Many apps are setup to promote social sharing amongst students. Padlet allows students to post images and writing to a digital bulletin board. Book Creator gives students the opportunity to create and publish digital books in a class library. Using Flipgrid, students can create and post short video clip responses in a closed-class forum.
#11: Develop Collaboration Skills
Students must learn to collaborate effectively with others in order to be successful in college and in their careers. Learning to work in diverse teams to creatively solve problems is one of the most important skills a teacher can teach.
As all teachers know, effective collaboration takes a lot of work. It isn’t a simple as putting a group of students together and asking them to work together.
Technology helps teachers address two major areas of difficulty pertaining to teaching collaboration.

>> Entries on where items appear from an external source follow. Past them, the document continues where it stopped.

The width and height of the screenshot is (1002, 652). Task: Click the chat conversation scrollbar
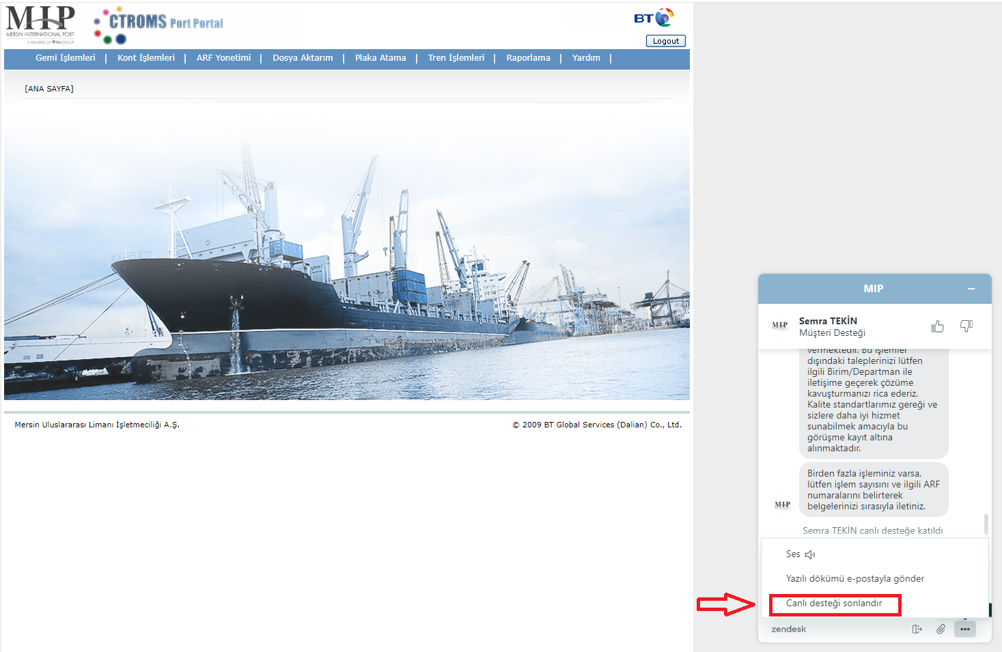click(986, 524)
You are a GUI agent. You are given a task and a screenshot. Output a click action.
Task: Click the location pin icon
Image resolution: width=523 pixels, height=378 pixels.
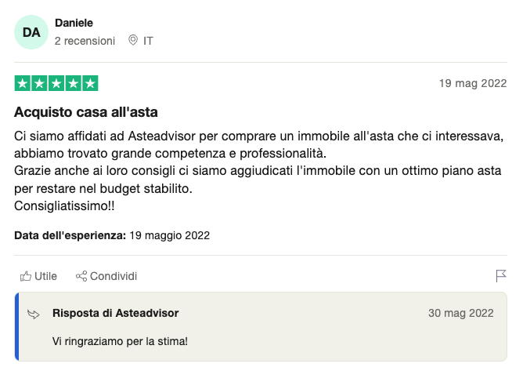click(133, 40)
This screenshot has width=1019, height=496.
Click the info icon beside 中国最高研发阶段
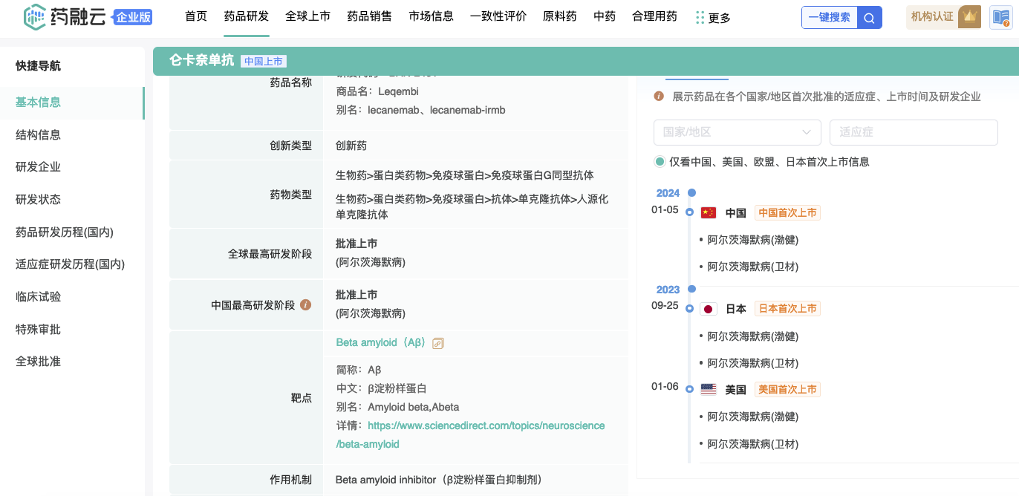305,305
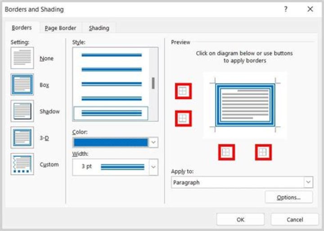Viewport: 324px width, 231px height.
Task: Toggle the right border button below the preview
Action: 263,153
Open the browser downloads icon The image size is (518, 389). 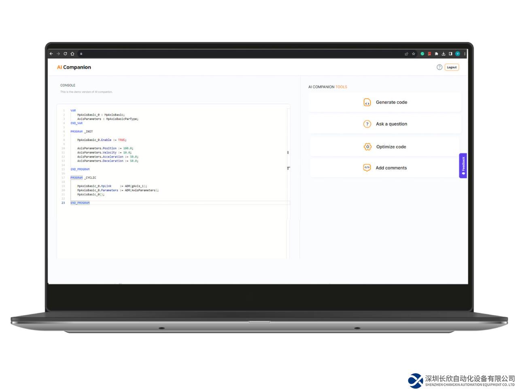[444, 53]
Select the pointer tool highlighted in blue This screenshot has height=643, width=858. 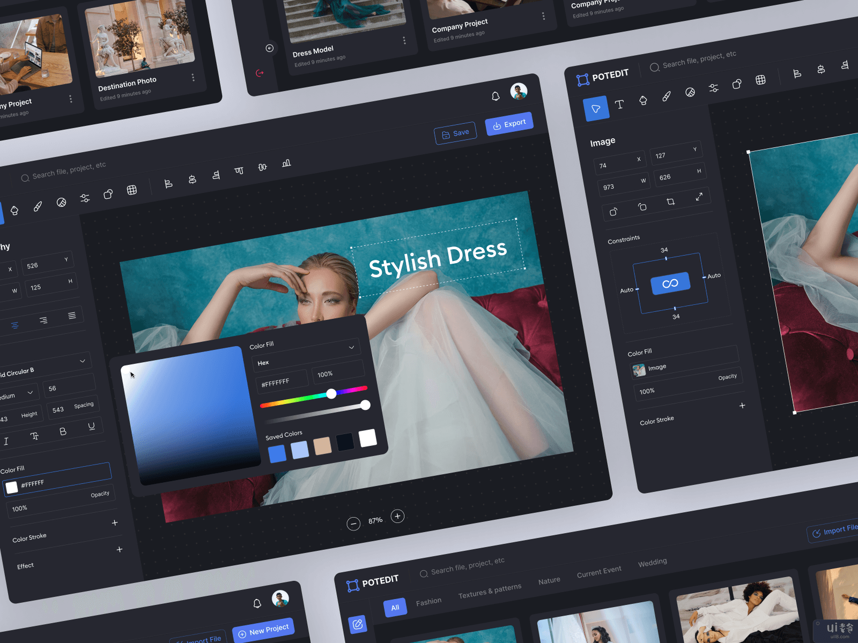596,109
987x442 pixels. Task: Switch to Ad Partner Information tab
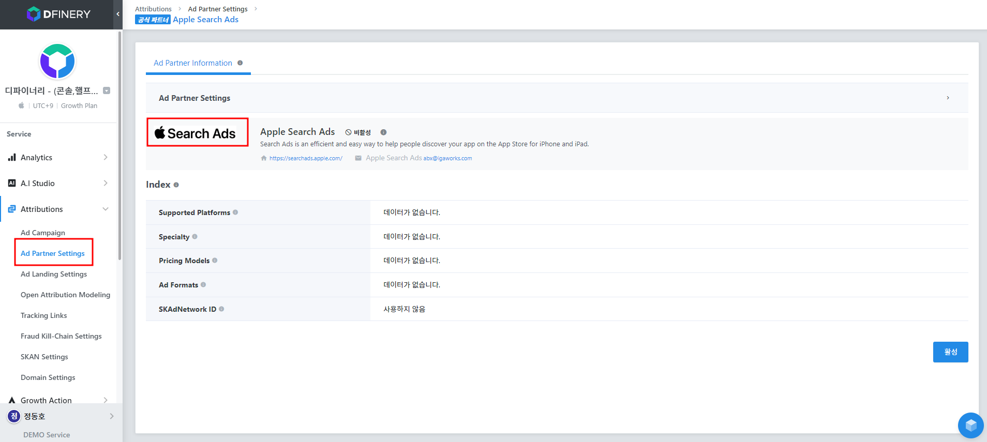click(x=193, y=63)
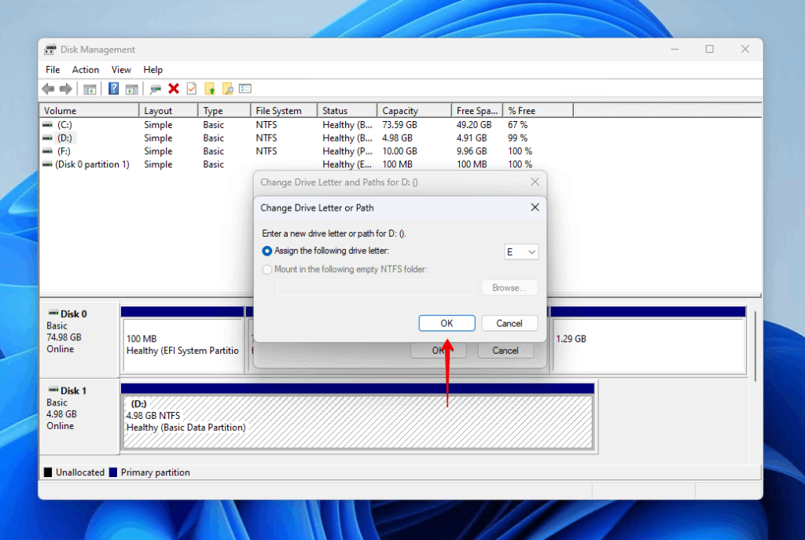Click the folder with green arrow icon
This screenshot has width=805, height=540.
pos(209,89)
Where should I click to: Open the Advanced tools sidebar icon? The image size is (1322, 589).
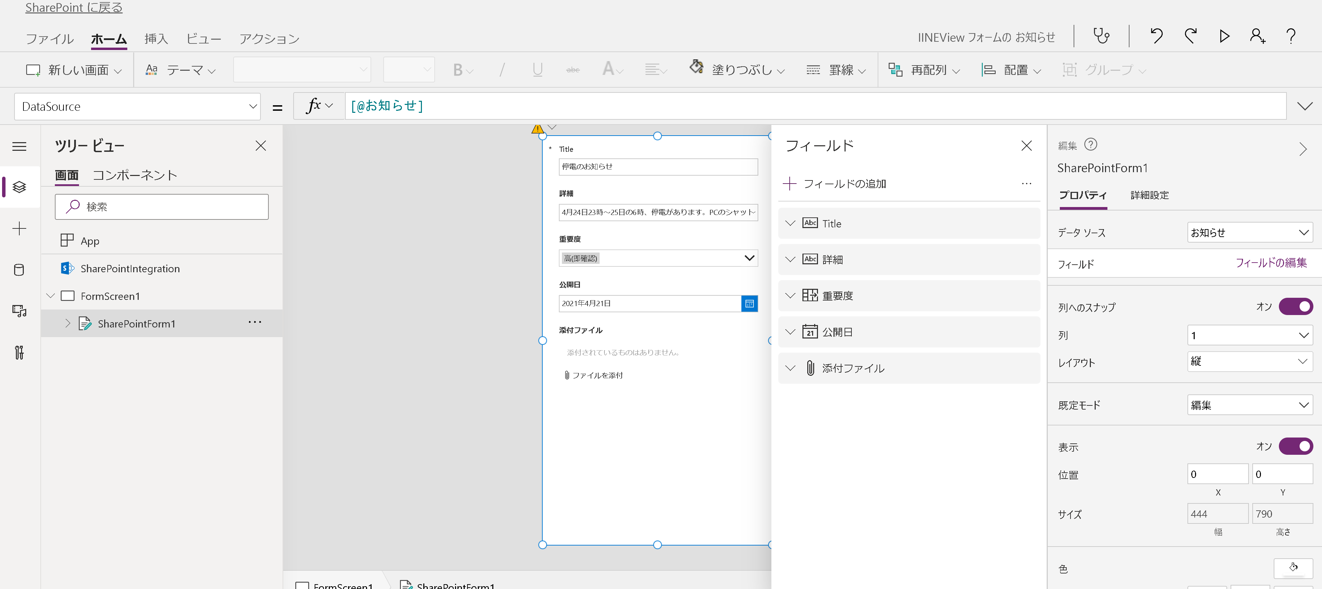(19, 352)
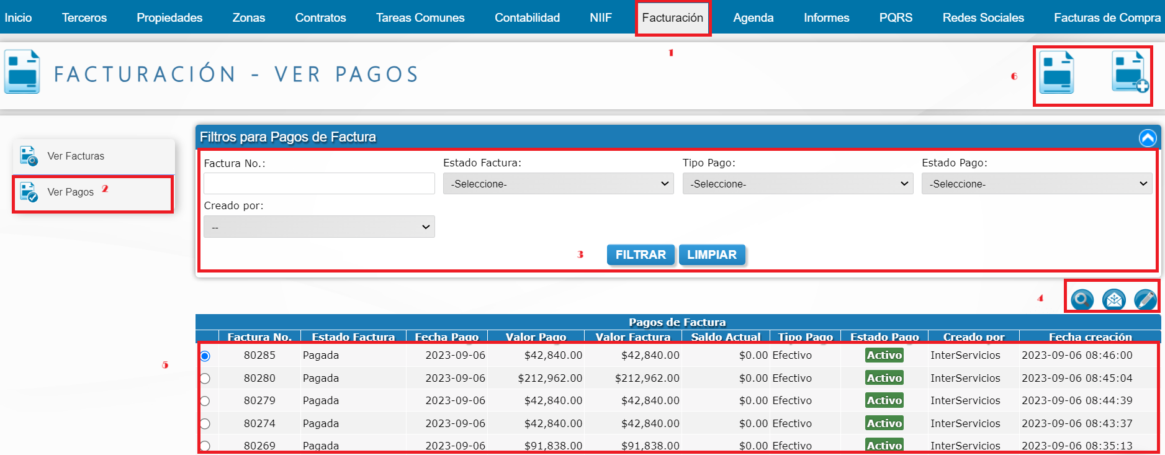Select radio button for invoice 80274

[205, 424]
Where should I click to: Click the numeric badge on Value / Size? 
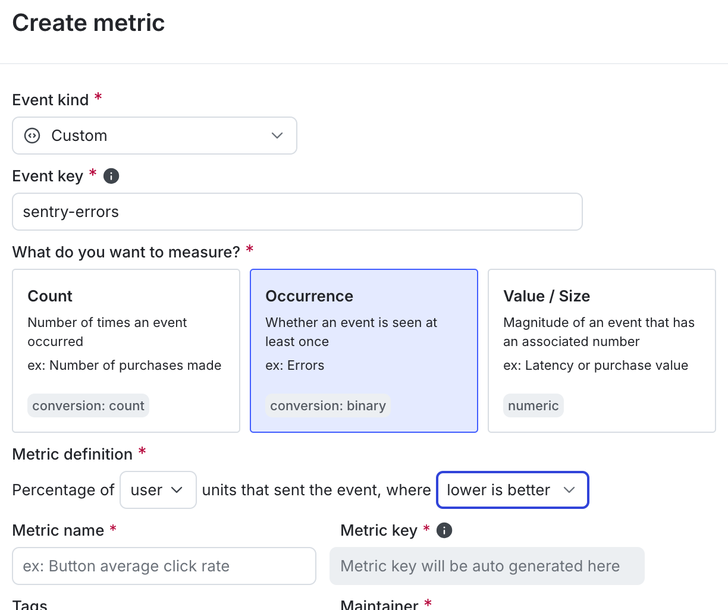tap(534, 405)
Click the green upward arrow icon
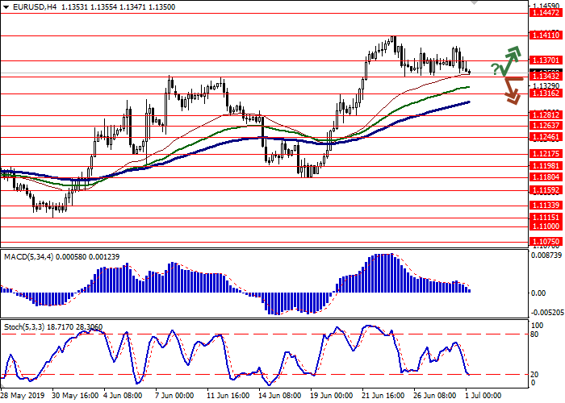 click(509, 59)
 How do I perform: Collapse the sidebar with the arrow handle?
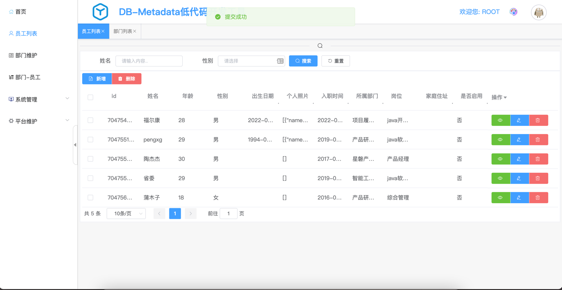click(x=75, y=145)
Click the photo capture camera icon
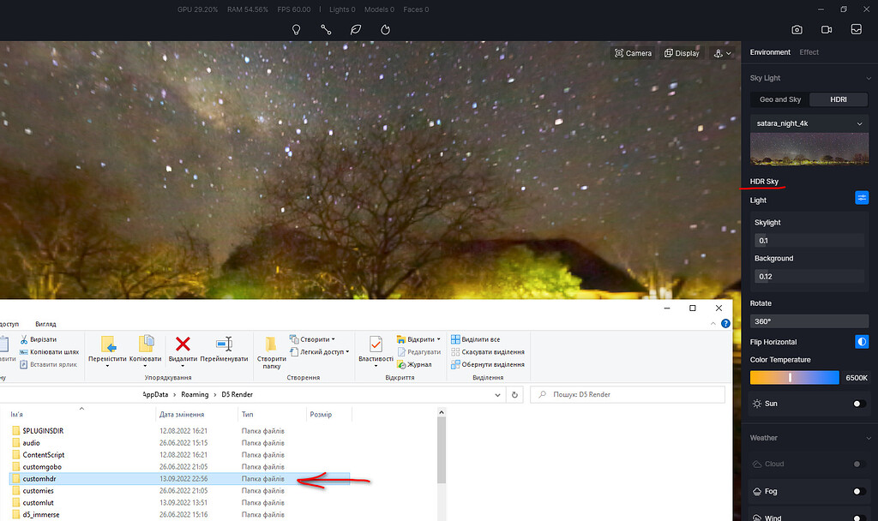Viewport: 878px width, 521px height. pos(797,29)
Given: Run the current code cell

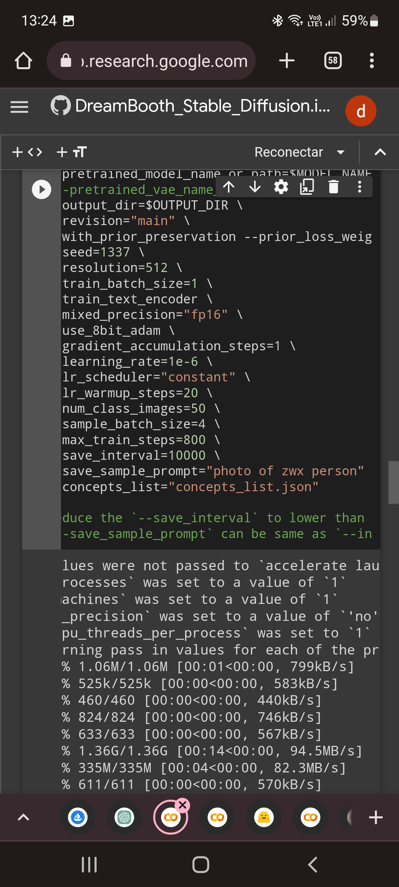Looking at the screenshot, I should coord(41,189).
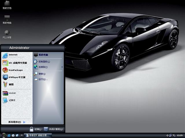Open Internet Explorer from Start menu
Viewport: 185px width, 138px height.
click(x=13, y=55)
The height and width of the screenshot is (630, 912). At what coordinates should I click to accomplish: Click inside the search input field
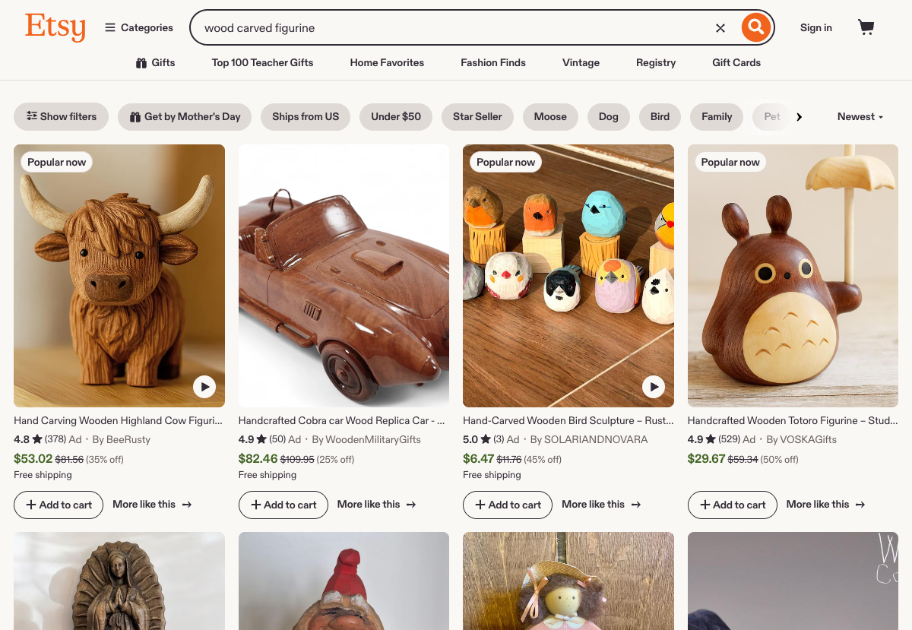tap(456, 28)
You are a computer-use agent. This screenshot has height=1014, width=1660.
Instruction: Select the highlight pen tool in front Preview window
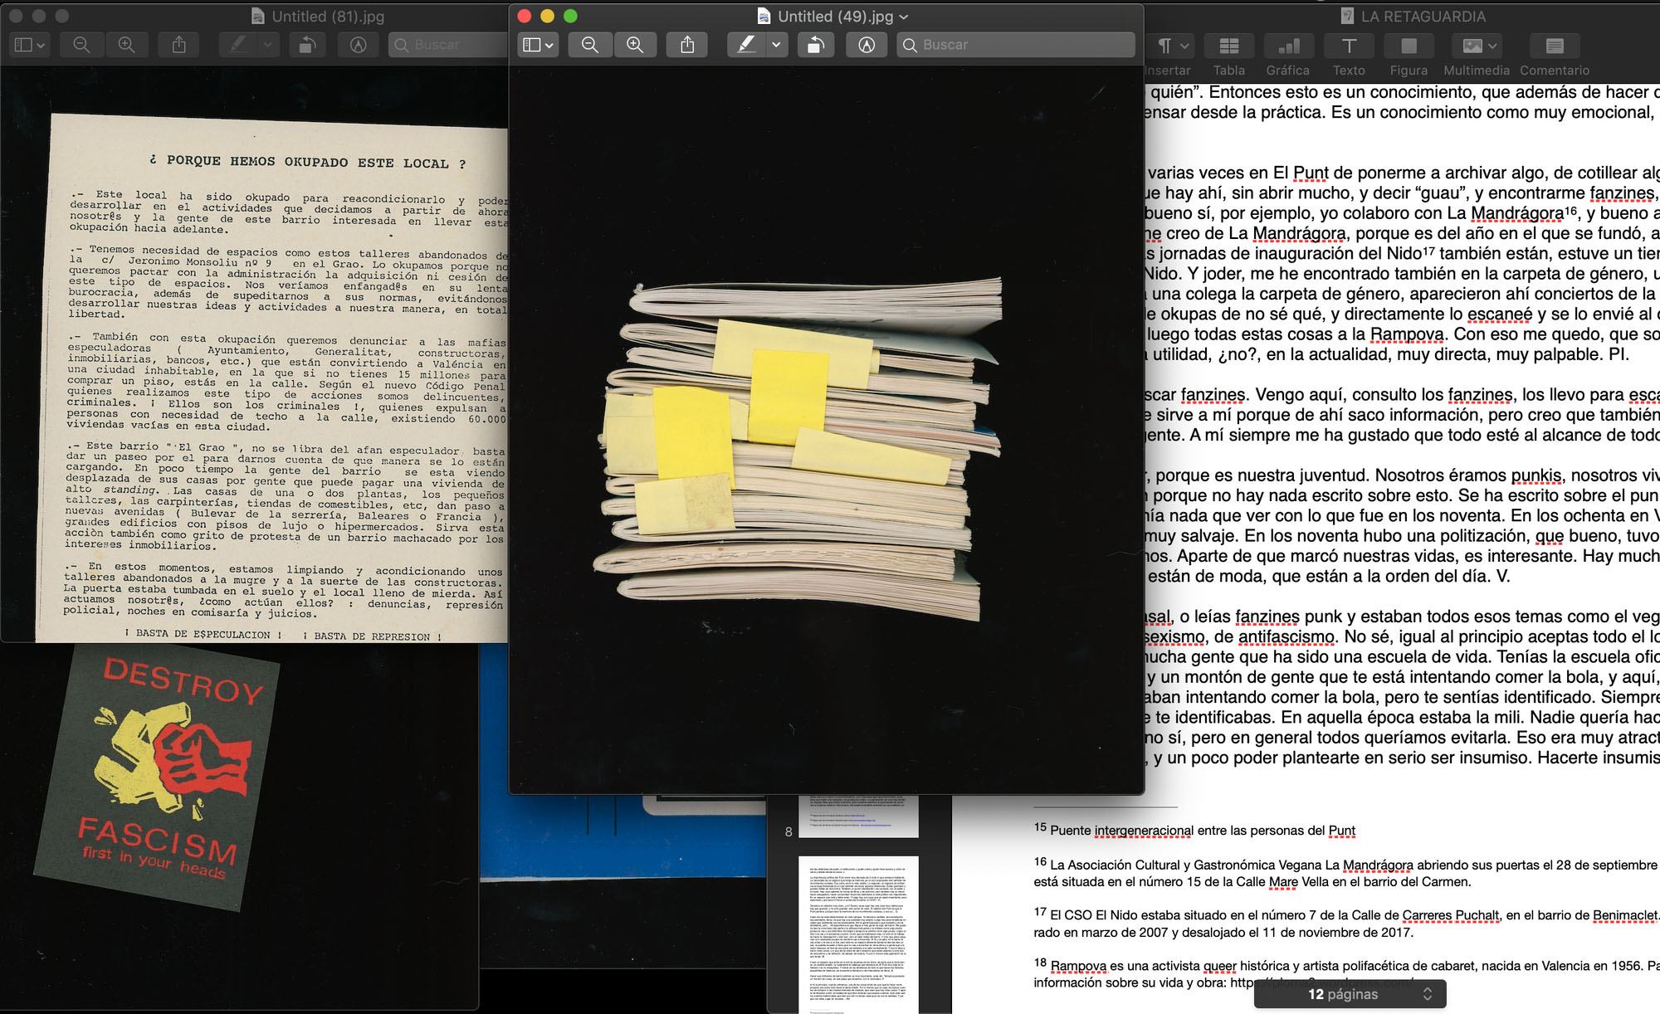coord(746,45)
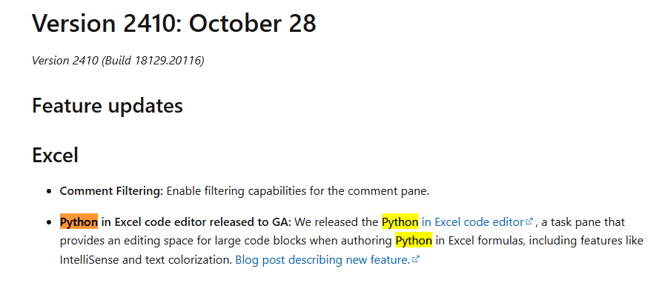This screenshot has height=300, width=665.
Task: Click the 'Version 2410: October 28' heading
Action: pyautogui.click(x=174, y=23)
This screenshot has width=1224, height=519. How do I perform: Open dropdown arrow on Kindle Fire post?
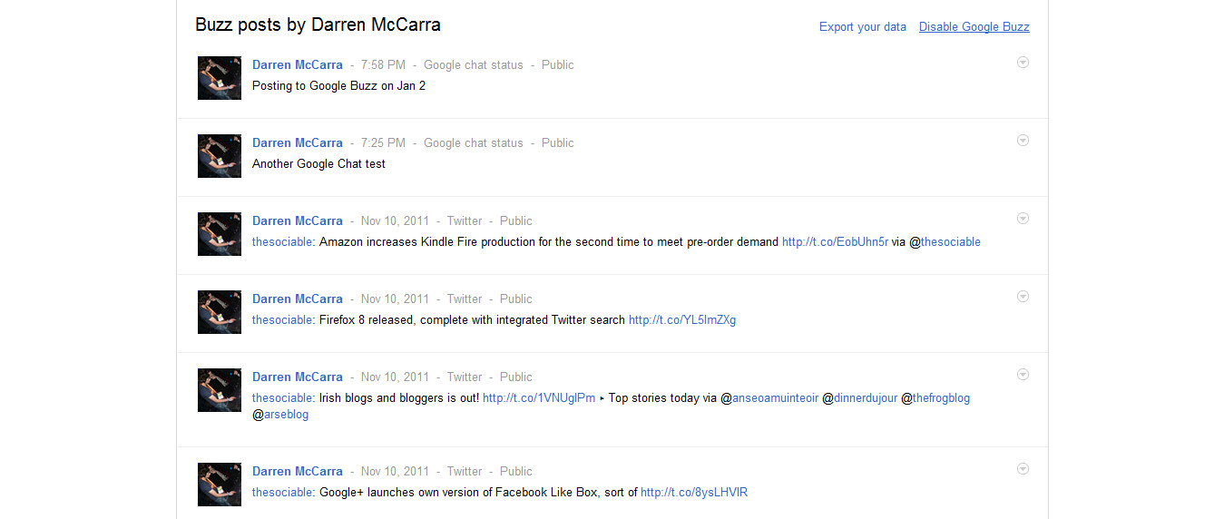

- It provides the tools necessary for collaboration
- It helps teachers create tasks complex enough to merit a group activity
G-Suite for Education apps like Docs, Slides, Forms, and Blogger allow students to work together on the same documents while in separate locations.
Students can use programs like WeVideo to create, edit, and publish green screen videos, a complex task that merits collaboration. These examples just scratch the surface.
#12: Develop Metacognition
Getting students to take ownership over their own learning is the most powerful lesson a teacher can teach. Involving students in tracking their own data and setting SMART goals is one of the most effective ways of developing student metacognition and ownership.
Tools like Google Sheets and Google Docs help students track their own academic progress over the course of the school year. Helping students become aware of their academic progress, as well as their academic needs, is a critical component of passing the onus of learning onto students.
Once student-monitored data tracking systems have been setup, they can be shared and discussed with families at parent-teacher conferences.
#13: Enhance Family Engagement
Research shows that when families are more connected with schools, students perform better academically. Technology facilitates greater family engagement in many ways.
With technological tools like Google Classroom and Google Slides, parents can access a a teacher’s lessons, supplemental resources, assignments, and more. Families can access the free digital portfolio platform Seesaw through a free phone app, where they can view and comment on the work students upload to their portfolios.
Similar to the way that technology helps students share their work with their peers, technology also helps students share work with their families, and provides families with a clear window into their students’ academic lives. Opening up this window further emphasizes for students that the work they create in school matters.
#14: Improve Teacher Practice
Teachers want to improve their practice in order to improve outcomes for students. Too often, however, teacher professional development violates nearly every standard we set for good teaching practices: it isn’t personalized, differentiated, experiential, nor taught with different learning modalities in mind.
Numerous technology tools exist to address this need. Teacher created YouTube channels teach new skills and strategies in bite sized chunks. Teacher blogs provide teachers with new ideas to implement in the classroom. AI tools like TeachFX provide teachers and instructional coaches with detailed data about student engagement. And private video sharing platforms like Edthena support teacher professional development by allowing teachers to virtually visit and analyze each other’s lessons.
Conclusion
Given the rapid changes in our increasingly digitized age, educators need to adopt a holistic approach to technology. Used in tandem with thoughtful planned and skilled instruction, education technology has the power to improve academic outcomes, and transform the educational experiences of students, parents, and teachers for the better.